35 years of Automating Mathematics

Edited by Fairouz Kamareddine

Kluwer Academic Publishers

N.G. de Bruijn was a well established mathematician before deciding in 1967 at the age of 49 to work on a new direction related to Automating Mathematics. In the 1960s he became fascinated by the new computer technology and decided to start the new Automath project where he could check, with the help of the computer, the correctness of books of mathematics. Through his work on Automath, de Bruijn started a revolution in using the computer for verification, and since, we have seen more and more proof-checking and theorem-proving systems.

Automath was written in Algol 60 and implemented on the primitive computers of the sixties. Thirty-five years on, both technology and theory have evolved a lot leading to impressive new directions in using the computer for manipulating and checking mathematics. This present volume is a collection of papers with a personal flavour. It consists of 11 articles which propose interesting variations to or examples of mechanising mathematics and illustrate different developments in symbolic computation in the past 35 years.

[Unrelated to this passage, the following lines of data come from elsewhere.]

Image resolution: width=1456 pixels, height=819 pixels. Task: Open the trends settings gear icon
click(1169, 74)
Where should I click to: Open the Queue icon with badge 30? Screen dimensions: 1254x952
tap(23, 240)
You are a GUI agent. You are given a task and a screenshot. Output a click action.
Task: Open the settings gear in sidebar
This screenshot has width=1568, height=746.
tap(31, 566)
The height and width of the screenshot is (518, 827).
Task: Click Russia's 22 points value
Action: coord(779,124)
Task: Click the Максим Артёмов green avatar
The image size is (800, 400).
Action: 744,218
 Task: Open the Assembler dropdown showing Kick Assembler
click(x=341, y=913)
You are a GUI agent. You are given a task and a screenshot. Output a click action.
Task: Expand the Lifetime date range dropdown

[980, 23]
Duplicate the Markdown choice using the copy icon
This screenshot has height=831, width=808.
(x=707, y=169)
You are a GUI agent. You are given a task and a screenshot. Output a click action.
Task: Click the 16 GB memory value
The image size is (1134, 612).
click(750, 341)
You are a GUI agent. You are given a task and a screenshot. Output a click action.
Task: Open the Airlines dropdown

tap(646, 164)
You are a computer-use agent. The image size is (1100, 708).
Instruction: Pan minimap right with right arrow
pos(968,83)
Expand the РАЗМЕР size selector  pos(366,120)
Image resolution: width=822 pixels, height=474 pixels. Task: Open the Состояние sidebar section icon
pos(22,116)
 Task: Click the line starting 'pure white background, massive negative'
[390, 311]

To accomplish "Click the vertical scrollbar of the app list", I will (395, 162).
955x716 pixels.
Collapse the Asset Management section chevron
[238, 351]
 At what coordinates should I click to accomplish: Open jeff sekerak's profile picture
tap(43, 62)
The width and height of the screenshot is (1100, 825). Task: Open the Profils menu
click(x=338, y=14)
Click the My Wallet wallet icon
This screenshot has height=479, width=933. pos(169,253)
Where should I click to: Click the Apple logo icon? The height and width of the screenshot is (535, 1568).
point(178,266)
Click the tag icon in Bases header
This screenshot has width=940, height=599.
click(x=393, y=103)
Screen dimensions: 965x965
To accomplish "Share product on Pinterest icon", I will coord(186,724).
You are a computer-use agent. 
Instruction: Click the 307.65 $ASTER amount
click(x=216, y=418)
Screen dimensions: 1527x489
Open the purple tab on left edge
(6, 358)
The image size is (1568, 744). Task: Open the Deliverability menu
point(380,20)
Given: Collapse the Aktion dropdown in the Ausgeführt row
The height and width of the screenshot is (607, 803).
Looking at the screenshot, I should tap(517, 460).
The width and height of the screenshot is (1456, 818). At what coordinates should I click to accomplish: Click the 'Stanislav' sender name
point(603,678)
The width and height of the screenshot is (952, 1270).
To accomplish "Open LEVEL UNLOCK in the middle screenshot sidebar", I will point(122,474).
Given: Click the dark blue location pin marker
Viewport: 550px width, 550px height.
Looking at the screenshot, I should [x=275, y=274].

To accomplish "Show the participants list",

The first paper is by de Bruijn himself where he uses his experience of automating mathematics to reason about the human mind. Then, Barendregt proposes a mathematical proof language between informal and formalised mathematics which helps make proof assistants more user friendly. Then Constable explains how Automath's telescopes, books and definitions compare to recent developments in computational type theory made by his Nuprl group. Then Huet describes two design issues in symbolic computations and puts together convincingly two techniques which on the surface may seem unrelated: managing contexts and sharing. The article by Kamareddine, Laan and Nederpelt, studies the position of Automath within the framework of Pure Type Systems. The article of Franssen presents several ideas to design a Hoare Logic conforming to de Bruijn's criteria of a logic whose derivations are mechanically checked. The article of Arnon Avron argues that for automated reasoning, there is an interesting logic, somewhere strictly between first and second order logic, determined essentially by an analysis of transitive closure, yielding induction. The article of Randall Holmes presents a formal treatment and reports on an initial implementation of the ramified type theory used in Russell and Whitehead's Principia Mathematica. The paper of Ruiz-Reina etal, formalises and proves in the ACL2 theorem prover results concerning the multiset relation and other non-trivial mathematical theorems. The article of Gabbay presents a generalisation of Fraenkel-Mostowski (FM) set theory within higher-order logic, and applies it to model Milner's $\pi$-calculus. The article of Siekmann etal, presents a good overview and motivation of the $\Omega$mega system and discusses three different styles of proof development in $\Omega$mega using the example of the irrationality of $\sqrt 2$.